Reading text.
Written and directed by Mel Brooks.
Hollywood Never Faced a Zanier Zero Hour!

Max Bialystock[edit]

  • How humiliating. Max Bialystock. Max Bialystock. You know who I used to be? Max Bialystock! King of Broadway! Six shows running at once! Lunch at Delmonico's. $200 suits. You see this? This once held a pearl as big as your eye! Look at me now. LOOK AT ME NOW! I'm wearing a cardboard belt! I used to have thousands of investors begging, pleading to put their money in a Max Bialystock production. Look at my investors now. [He opens a cabinet with pictures of wealthy, elderly women] Voila! Hundreds of little old ladies stopping off at Max Bialystock's office to grab a last thrill on the way to the cemetery! [To Leo] You have exactly 10 seconds to change that look of disgusting pity into one of enormous respect. One, two... Do the books. Do the books...Window's so filthy, can't tell whether it's day or night out there.

Directions.
1 – From the Max Bialystock passage, extract the stretch from "Hollywood Never Faced" through "night out there.".
2 – Answer these questions using the Max Bialystock passage:
(a) Who wrote and directed the work?
(b) How many shows does Max say he once had running at once?
(c) What kind of belt does Max say he is wearing?
3 – Continue the Max Bialystock passage from the point where it stops.

Record list.
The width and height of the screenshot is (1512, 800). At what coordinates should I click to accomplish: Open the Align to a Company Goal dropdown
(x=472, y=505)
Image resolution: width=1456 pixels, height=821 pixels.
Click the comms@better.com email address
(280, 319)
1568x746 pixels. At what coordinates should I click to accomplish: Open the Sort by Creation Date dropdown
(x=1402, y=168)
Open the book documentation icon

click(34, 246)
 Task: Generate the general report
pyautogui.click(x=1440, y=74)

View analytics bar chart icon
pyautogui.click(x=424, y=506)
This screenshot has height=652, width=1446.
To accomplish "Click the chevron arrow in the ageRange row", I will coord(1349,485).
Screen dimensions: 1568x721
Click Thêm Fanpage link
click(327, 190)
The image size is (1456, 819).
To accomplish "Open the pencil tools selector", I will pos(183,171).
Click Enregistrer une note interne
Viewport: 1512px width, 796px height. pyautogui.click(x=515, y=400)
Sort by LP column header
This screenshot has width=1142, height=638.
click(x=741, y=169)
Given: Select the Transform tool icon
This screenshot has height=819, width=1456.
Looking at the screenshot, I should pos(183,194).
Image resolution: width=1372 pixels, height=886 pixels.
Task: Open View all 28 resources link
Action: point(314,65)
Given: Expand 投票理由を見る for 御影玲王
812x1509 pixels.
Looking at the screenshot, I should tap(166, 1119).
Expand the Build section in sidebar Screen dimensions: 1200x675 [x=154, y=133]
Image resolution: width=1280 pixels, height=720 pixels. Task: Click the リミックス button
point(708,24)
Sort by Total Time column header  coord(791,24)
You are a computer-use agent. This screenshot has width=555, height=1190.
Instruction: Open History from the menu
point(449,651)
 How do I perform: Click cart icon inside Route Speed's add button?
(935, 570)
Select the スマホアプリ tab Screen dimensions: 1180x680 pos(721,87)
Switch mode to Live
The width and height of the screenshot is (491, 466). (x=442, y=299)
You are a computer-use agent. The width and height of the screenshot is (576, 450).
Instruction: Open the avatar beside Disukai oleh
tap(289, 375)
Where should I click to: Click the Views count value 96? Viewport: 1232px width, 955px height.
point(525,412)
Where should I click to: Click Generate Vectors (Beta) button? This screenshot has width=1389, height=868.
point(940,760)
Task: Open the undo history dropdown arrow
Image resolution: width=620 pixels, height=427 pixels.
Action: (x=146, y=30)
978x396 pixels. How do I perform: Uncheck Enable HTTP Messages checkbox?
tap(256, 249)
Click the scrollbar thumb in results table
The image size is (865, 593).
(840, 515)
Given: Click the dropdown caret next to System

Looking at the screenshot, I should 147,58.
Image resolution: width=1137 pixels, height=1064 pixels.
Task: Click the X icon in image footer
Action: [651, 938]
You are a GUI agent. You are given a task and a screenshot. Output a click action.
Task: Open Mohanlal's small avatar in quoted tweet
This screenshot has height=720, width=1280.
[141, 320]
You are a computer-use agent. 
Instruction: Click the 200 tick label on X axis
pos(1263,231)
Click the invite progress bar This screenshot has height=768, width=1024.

Final results.
1 –
Hollywood Never Faced a Zanier Zero Hour!

Max Bialystock[edit]

  • How humiliating. Max Bialystock. Max Bialystock. You know who I used to be? Max Bialystock! King of Broadway! Six shows running at once! Lunch at Delmonico's. $200 suits. You see this? This once held a pearl as big as your eye! Look at me now. LOOK AT ME NOW! I'm wearing a cardboard belt! I used to have thousands of investors begging, pleading to put their money in a Max Bialystock production. Look at my investors now. [He opens a cabinet with pictures of wealthy, elderly women] Voila! Hundreds of little old ladies stopping off at Max Bialystock's office to grab a last thrill on the way to the cemetery! [To Leo] You have exactly 10 seconds to change that look of disgusting pity into one of enormous respect. One, two... Do the books. Do the books...Window's so filthy, can't tell whether it's day or night out there.

2 –
(a) Mel Brooks
(b) Six
(c) A cardboard belt

3 –
  • That's it, baby, when you've got it, flaunt it, flaunt it!
  • That's exactly why we want to produce this play. To show the world the true Hitler, the Hitler you loved, the Hitler you knew, the Hitler with a song in his heart.
  • How could this happen? I was so careful. I picked the wrong play, the wrong director, the wrong cast. Where did I go right?
  • Bloom, look at me. Look at me, Bloom! Bloom, I'm drowning. Other men sail through life. Bialystock has struck a reef. Bloom, I'm going under. I'm being sunk by a society that demands success when all I can offer is failure. Bloom, I'm reaching out to you. Don't send me to prison. [bellowing] HELP!!!
  • Next time I produce a play, no author.

Singers[edit]

  • Springtime for Hitler and Germany,
    Deutschland is happy and gay.
    We're marching to a faster pace:
    Look out, here comes the master race!
    Springtime for Hitler and Germany,
    Winter for Poland and France.
    Springtime for Hitler and Germany,
    Come on, Germans, go into your dance.
  • Don't be stupid! Be a smartie!
    Come and join the Nazi Party!
    • Actually sung by Mel Brooks

Others[edit]

  • Leo Bloom: [reading the title of the play for the first time] "Springtime for Hitler: A Gay Romp with Adolf and Eva at Berchtesgaden"... Wow...
  • Franz Liebekind: I am the author. You are the audience. I outrank you!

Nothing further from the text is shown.